Ta-Nb-Mo-W refractory high-entropy alloys: anomalous ordering behavior and its intriguing electronic origin
Prashant Singh, A. V. Smirnov, Duane D. Johnson

TL;DR
This study uses electronic-structure calculations to uncover complex chemical ordering behaviors in Ta-Nb-Mo-W refractory high-entropy alloys, linking electronic features to ordering tendencies and phase segregation.
Contribution
It introduces a thermodynamic linear-response approach to explain the anomalous ordering and electronic origins in refractory high-entropy alloys, revealing the role of Fermi-surface features.
Findings
Identified long-range chemical interactions causing competing short-range order.
Linked electronic structure features near the Fermi surface to ordering behavior.

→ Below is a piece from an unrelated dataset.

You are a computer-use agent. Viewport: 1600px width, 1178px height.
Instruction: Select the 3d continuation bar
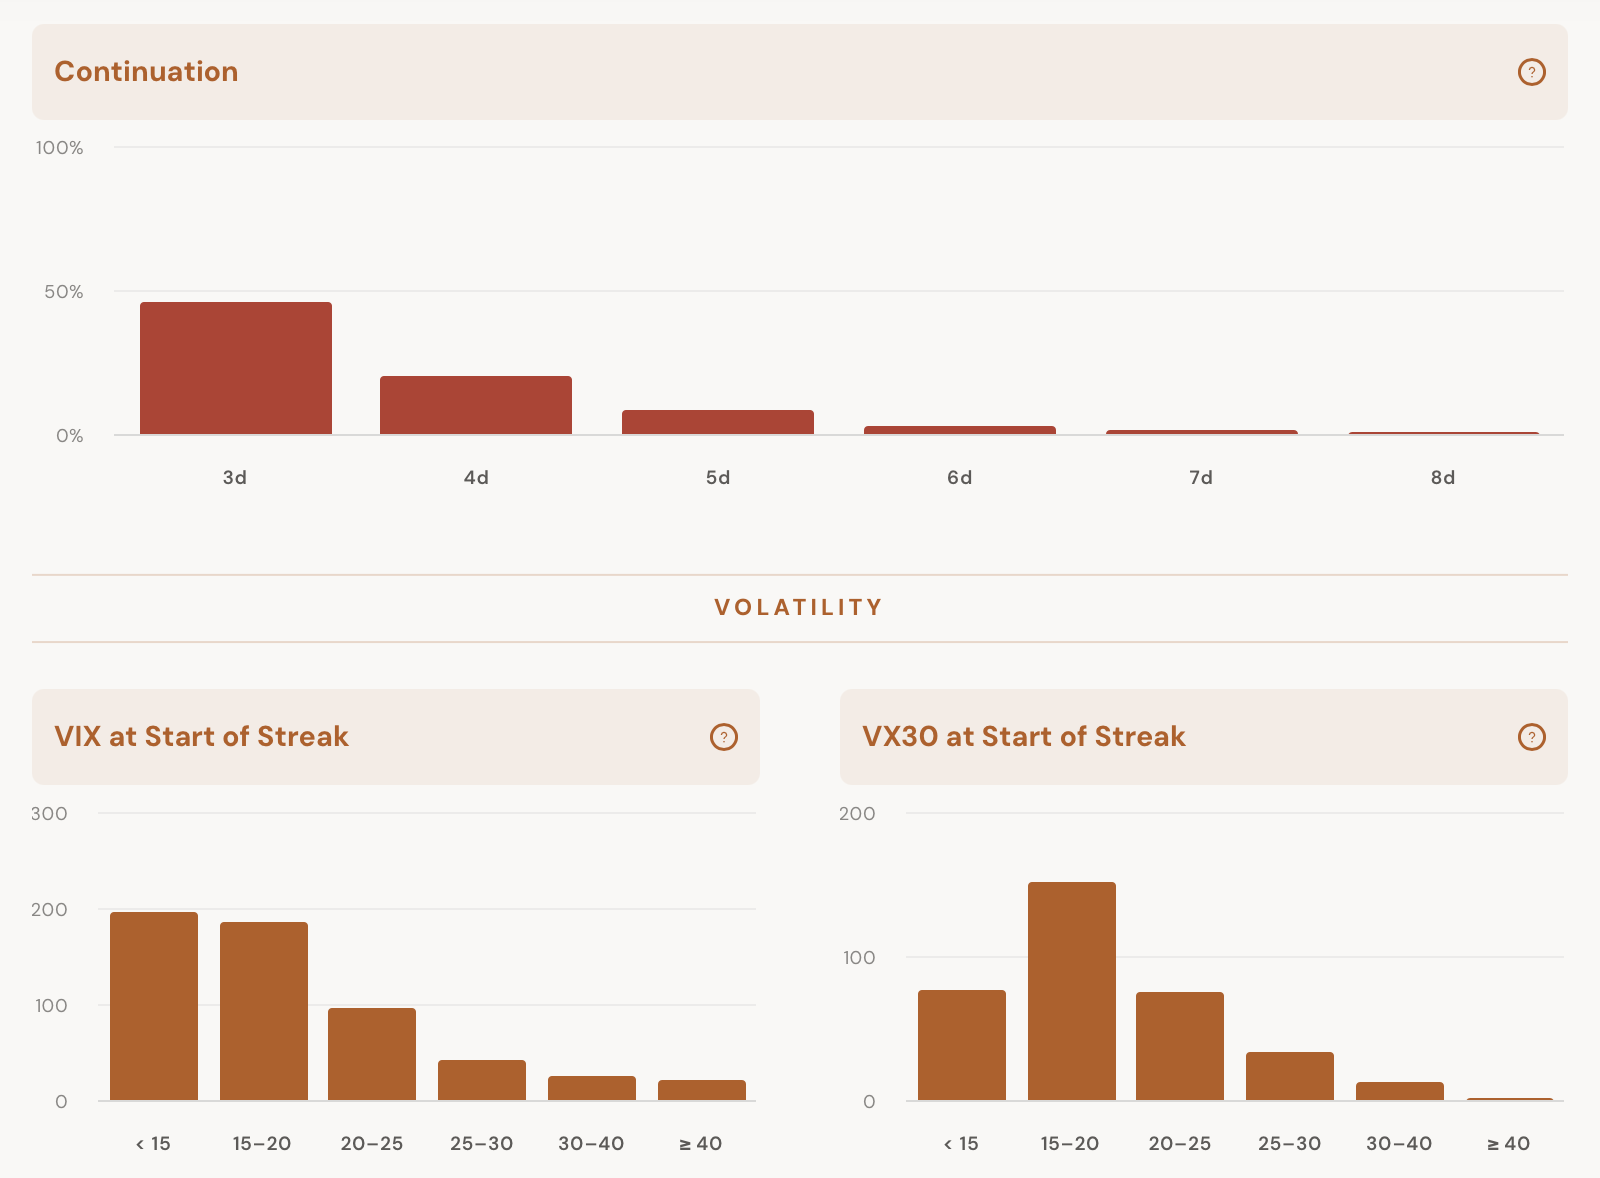(x=236, y=368)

Demonstrated crossover from complex SRO to spinodal segregation.
Abstract
From electronic-structure-based thermodynamic linear-response, we establish chemical ordering behavior in complex solid solutions versus how Gibbs' space is traversed -- applying it on prototype refractory A2 Ta-Nb-Mo-W high-entropy alloys. Near ideal stoichiometry, this alloy has anomalous, intricate chemical ordering tendencies, with long-ranged chemical interactions that produce competing short-range order (SRO) with a crossover to spinodal segregation. This atypical SRO arises from canonical band behavior that, with alloying, create features near the Fermi-surface (well-defined even with disorder) that change to simple commensurate SRO with (un)filling of these states. Our results reveal how complexity and competing electronic effects control ordering in these alloys.